2. カーシェアリング会社が選ばれる時代へ
「カード2枚持ち」、「他社乗り換え」、「マイカー所有者の利用」
カーシェアは、毎年のようにテレビや新聞でバズワードのひとつとして取りあげられるものの、これまでどちらかというと「知る人ぞ知るサービス」だった。そして地方での認知はとても低い。
利用者は、はじめての体験にワクワクしたり、使い方に多少の戸惑いを感じたりしながらも、生活にプラスの価値を与えてくれる新しいサービスに一定の満足を得ている。
それはちょうど「ケータイ電話」の黎明期と似ていて、「外出先で電話が使える」ことへの満足にとどまり、まだ利用者がしっかりとした選択眼を持たないなかでサービスを選んでいた段階といえる。
おそらく殆どの利用者が、「自宅一番近くにステーションがある会社」とか「月額固定が一番安いとこ」で選んでいたのではないだろうか。

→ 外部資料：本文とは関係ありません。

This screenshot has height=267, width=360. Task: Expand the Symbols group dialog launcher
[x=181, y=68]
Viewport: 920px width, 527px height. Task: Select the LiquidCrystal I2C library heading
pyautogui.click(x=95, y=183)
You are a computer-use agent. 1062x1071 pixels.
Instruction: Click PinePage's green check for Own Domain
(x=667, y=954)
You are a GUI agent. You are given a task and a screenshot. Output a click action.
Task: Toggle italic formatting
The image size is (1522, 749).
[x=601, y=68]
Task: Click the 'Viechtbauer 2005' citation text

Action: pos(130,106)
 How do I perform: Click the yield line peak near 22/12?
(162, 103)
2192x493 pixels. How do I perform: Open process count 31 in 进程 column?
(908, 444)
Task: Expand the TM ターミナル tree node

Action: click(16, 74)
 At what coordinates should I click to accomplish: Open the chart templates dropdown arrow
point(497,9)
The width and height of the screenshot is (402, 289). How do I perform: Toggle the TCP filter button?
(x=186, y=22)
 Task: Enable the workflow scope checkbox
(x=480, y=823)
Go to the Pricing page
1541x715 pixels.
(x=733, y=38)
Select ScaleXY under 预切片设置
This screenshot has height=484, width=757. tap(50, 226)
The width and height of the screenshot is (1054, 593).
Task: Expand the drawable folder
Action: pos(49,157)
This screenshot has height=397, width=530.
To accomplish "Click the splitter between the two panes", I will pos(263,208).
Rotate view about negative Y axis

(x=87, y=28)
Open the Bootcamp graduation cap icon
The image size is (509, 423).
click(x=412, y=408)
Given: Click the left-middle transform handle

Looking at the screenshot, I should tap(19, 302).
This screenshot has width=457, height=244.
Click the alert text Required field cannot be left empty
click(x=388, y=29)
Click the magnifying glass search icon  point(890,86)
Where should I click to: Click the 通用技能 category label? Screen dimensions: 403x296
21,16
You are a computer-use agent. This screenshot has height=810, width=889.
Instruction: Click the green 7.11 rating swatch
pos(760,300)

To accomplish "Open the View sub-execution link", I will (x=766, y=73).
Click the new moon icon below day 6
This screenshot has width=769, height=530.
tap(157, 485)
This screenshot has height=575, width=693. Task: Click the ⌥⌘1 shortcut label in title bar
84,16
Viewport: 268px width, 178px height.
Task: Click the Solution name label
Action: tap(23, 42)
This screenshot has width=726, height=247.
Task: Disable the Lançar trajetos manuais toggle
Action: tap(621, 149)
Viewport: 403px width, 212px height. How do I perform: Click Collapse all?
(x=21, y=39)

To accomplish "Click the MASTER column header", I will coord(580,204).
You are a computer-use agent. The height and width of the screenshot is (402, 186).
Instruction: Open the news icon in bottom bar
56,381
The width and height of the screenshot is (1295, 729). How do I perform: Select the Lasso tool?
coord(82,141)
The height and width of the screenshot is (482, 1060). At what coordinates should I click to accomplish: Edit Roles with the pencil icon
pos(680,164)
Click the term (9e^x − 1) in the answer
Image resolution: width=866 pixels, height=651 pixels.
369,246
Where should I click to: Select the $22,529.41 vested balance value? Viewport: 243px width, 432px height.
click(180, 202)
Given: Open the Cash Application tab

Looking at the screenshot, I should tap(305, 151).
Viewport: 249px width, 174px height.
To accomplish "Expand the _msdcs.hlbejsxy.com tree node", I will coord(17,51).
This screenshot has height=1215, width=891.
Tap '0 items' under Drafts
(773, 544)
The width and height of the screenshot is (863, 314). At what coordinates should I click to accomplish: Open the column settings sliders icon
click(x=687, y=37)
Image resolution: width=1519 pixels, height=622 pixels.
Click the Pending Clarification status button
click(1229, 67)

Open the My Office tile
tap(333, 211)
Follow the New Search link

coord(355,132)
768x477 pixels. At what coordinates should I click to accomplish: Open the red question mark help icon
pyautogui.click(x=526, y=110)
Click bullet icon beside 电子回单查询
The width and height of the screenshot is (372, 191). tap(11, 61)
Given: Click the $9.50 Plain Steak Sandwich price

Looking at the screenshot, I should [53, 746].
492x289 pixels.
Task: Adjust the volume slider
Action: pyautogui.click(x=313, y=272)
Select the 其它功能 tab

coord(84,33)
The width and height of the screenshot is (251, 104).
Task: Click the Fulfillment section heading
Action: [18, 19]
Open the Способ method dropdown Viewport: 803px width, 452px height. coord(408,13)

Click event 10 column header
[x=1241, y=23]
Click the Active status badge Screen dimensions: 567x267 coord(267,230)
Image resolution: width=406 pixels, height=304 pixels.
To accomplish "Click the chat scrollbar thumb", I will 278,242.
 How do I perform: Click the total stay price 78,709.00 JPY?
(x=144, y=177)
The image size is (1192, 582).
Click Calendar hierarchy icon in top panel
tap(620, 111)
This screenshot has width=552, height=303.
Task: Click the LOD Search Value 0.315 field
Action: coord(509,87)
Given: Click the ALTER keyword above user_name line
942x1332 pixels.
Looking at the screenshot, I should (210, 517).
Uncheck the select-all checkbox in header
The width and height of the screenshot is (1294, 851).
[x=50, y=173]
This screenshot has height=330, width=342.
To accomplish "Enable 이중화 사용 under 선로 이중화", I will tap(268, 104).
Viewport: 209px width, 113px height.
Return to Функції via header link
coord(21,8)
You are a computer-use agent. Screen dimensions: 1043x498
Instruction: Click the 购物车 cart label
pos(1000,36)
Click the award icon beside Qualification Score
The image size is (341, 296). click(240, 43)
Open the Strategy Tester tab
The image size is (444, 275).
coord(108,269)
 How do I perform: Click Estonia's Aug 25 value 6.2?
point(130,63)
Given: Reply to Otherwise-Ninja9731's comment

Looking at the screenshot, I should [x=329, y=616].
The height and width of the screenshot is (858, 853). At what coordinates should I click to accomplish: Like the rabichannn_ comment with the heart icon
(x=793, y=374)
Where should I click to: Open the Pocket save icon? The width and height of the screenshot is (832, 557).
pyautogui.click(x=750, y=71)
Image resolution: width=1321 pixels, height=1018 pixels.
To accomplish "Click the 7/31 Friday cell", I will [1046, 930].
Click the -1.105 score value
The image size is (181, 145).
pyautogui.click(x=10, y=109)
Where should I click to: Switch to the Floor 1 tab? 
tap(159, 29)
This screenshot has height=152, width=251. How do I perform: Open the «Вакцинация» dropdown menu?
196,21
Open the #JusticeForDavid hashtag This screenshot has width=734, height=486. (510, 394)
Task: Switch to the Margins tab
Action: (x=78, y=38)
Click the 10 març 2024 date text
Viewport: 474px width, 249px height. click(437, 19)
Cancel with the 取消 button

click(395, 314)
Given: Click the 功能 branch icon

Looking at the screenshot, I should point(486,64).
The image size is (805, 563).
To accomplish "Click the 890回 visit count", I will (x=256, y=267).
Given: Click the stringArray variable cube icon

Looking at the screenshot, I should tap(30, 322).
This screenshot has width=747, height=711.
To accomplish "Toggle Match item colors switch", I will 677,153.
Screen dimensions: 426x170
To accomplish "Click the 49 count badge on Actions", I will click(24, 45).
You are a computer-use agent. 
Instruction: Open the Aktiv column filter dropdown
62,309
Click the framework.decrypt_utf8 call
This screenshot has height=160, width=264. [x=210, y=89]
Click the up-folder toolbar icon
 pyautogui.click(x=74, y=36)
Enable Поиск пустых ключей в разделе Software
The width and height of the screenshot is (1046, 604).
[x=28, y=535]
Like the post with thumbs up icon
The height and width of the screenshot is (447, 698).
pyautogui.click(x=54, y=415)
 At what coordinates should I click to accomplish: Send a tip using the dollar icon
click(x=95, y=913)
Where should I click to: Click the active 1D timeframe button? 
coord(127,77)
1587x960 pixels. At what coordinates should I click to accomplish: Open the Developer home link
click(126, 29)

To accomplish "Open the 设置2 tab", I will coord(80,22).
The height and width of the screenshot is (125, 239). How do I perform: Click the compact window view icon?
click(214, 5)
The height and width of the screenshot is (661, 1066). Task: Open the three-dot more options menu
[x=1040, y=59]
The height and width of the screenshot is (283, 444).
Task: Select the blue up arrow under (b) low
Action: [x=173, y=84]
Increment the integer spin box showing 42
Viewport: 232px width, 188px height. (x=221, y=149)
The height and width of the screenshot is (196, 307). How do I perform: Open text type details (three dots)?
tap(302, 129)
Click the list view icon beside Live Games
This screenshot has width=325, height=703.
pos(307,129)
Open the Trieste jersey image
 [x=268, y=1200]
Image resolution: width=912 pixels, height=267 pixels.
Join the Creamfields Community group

今後は、「自分の使い方にあった料金プランがあるかどうか」、「予約が取りやすいかどうか」、「せっかく借りるなら乗ったことのない新しい車種で」、「アウトドア用にミニバンがある会社」など、利用者がこれまでの利用経験にもとづいてしっかりカーシェアリング会社を選ぶようになっていくと思われる。
「カード2枚持ち」、「他社乗り換え」、「マイカー所有者の利用」などもさらに進んでいくかもしれない。
なかでもライフスタイルや用途に合わせて車種を選ぶことができるかどうかという点は大きい。
「カレコ・カーシェアリングクラブ」は、セルリアンタワーの駐車場に開設された「スバル特設ステーション」では、半年をめどに定期的に車種を入れ替えていくことが発表されており、2016年は少なくとも2度の新車種導入が予定されている。
また、「タイムズ カー プラス」と「オリックスカーシェア」は、ファミリー層を取り込む狙いから、現在導入しているミニバンタイプの車種を既存ステーションや新規ステーションに配車していくことが予想される。
「Anyca(エニカ)」の影響も相まって、ますますこうした流れに拍車がかかるもしれない。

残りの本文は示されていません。